Is there a way to split a source file into 'regions' that resolve branch/fork merges independently?


I work on a fork of a heavily forked (>1000 forks) repository which requires frequent merges from the daily updated base. During merges, certain source files that basically specify large arrays of similarily formatted but different and discete data often cause seemingly unnecessary conflicts when Git tries to merge content from different elements into each other (the order of the elements may differ between forks, and is consequential in the program structure; it can’t arbitrarily be changed on child forks in order to reduce the number of merge conflicts). This can cause 10+ conflicts per week in some files that need to be manually resolved, but seem as though they ought to be able to automatically merged, if only Git had more context about the source code.

In cases such as these, is there a means of specifying some metadata to cause Git to treat individual regions of code as discrete entities (as if they were separate source files), such that changes will be automatically merged only within them rather than across the source file as a whole? Or is there another good way of resolving this problem? I looked into rerere but that seems unsuitable when the precise specific content of the conflicts isn’t known in advance(?) This seems like a common use case for heavily branched or forked repositories.

Thank-you for any advice!

Great question! Unfortunately, the answer is “not really, no.”

Source control systems since the days of our forefathers have essentially been line-oriented beasts, in that they detect differences between files using the diff utility.
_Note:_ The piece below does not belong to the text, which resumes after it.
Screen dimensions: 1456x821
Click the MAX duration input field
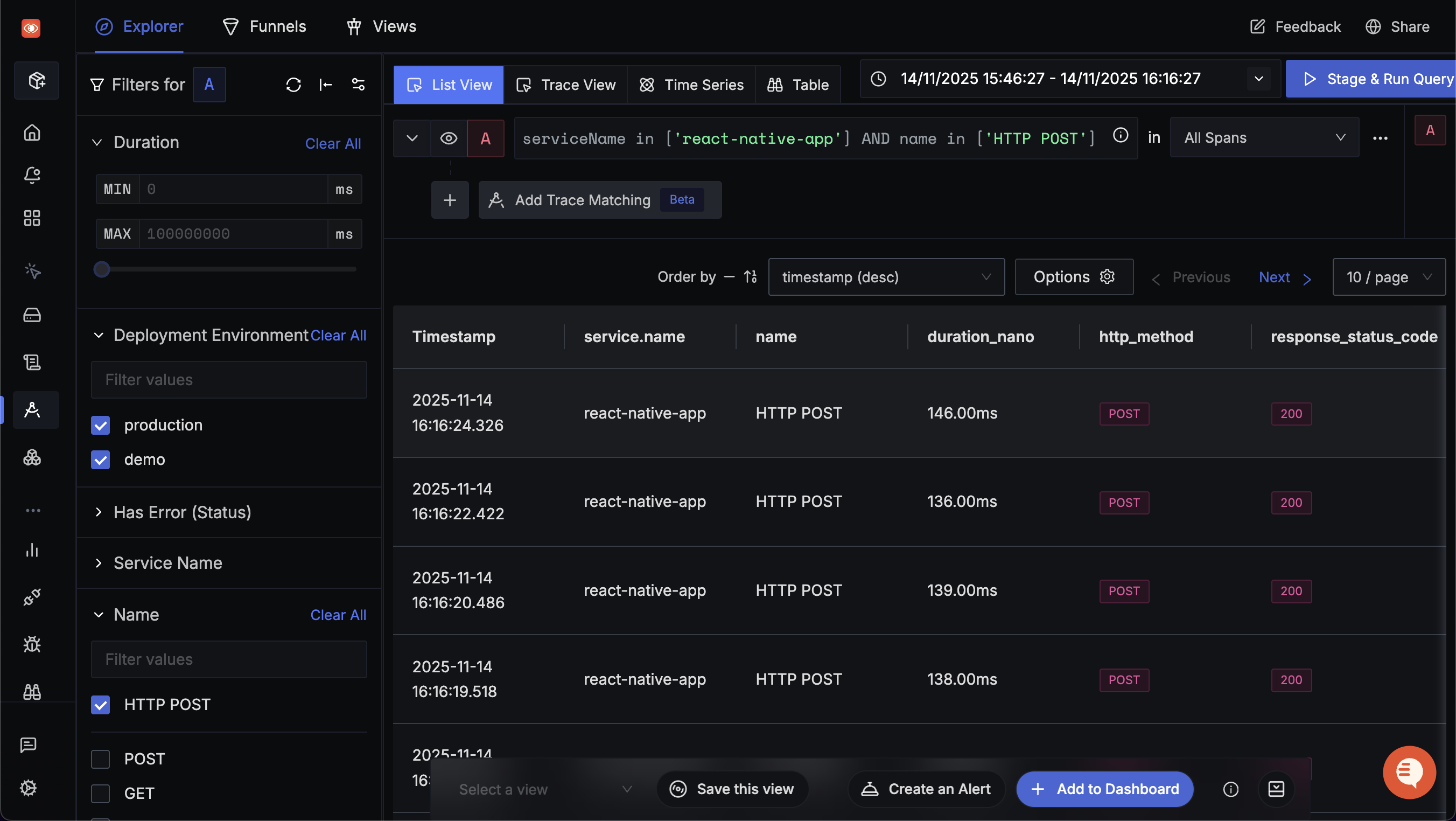(233, 234)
Since diff calculates the minimum number of lines that have to be changed to transform the “before” file into the “after” file, it often doesn’t deal super-well with structured data that isn’t strictly line-oriented, for example JSON or XML. This often creates a tension between what makes the most sense from a language-design perspective or from a “simple tools are more robust” perspective.
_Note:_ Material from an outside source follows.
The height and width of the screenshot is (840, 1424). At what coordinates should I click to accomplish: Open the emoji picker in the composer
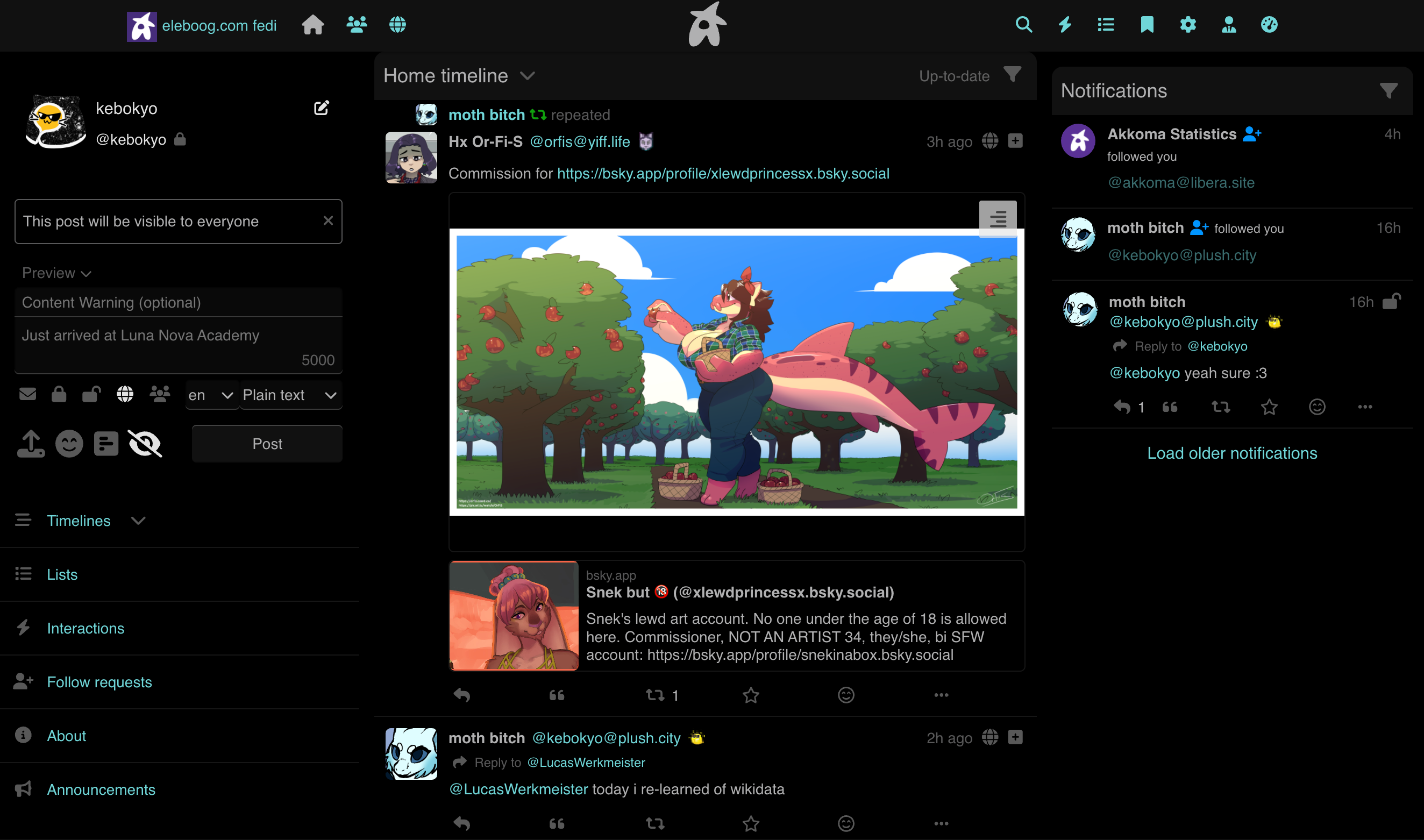pos(68,443)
With that said, working in a line-oriented way works really, really well given how little it has to know about the contents of the file. Essentially, it has to be a text file, preferably with multiple lines of text. And it’s best if it knows what the exact sequence of characters is that signify a line separator (but since the Windows line separator includes the Unix line separator inside it, it can wing it in some cases). It doesn’t have to understand any more than that about the syntax of the information in the file and doesn’t need to know anything about the semantics of the file’s contents.

In order to do what you’re requesting, the diff++ utility (or whatever the replacement for diff is called) would need:

  • A completely foolproof way of detecting the file format of the text within the file
  • A parser for every possible file format  OR a parser for the most popular formats and an extension mechanism to allow people to define their own
  • A meta-language that allows people to signify implicit rules about the text (such as ordinality) that aren’t explicit in the file format

The reason for this is because you’re asking the diff++ utility to understand the semantics of the contents of the file. For example, are these two JSON files different or the same?

  "id": 5,
  "message": "Hello, world!"

"message": "Hello, world!",
  "id": "5"

Syntactically, they’re different because:

  • The ID changed from an integer to a string
  • The order of the keys changed

But semantically? Who knows! They could be very different if the order of keys is significant and there are restrictions on the data type of the ID key. Or they could be identical if neither of those matter.

So what’s the solution? Well, you could attempt to redesign the content of the files in a way that makes the semantics explicit and line-oriented. But this would also probably make editing them or parsing them with other tools unnecessarily complicated.

Honestly, the best solution that we, as an industry, have been able to come up with for this problem in the past 50+ years is exactly what git delivers: it goes as far as it can to figure things out and knows when to give up and make a human take over so it doesn’t mess anything up.

Then again, git and diff were optimized for source code and not textual data files. So perhaps if the project used some other tool for managing data such as an ETL system, that might work out better?

Let me know if you have more questions.

1 Like

Thank-you for the very detailed response! I hope a feature of this kind is considered in future, but I see it’s much more complex than I thought.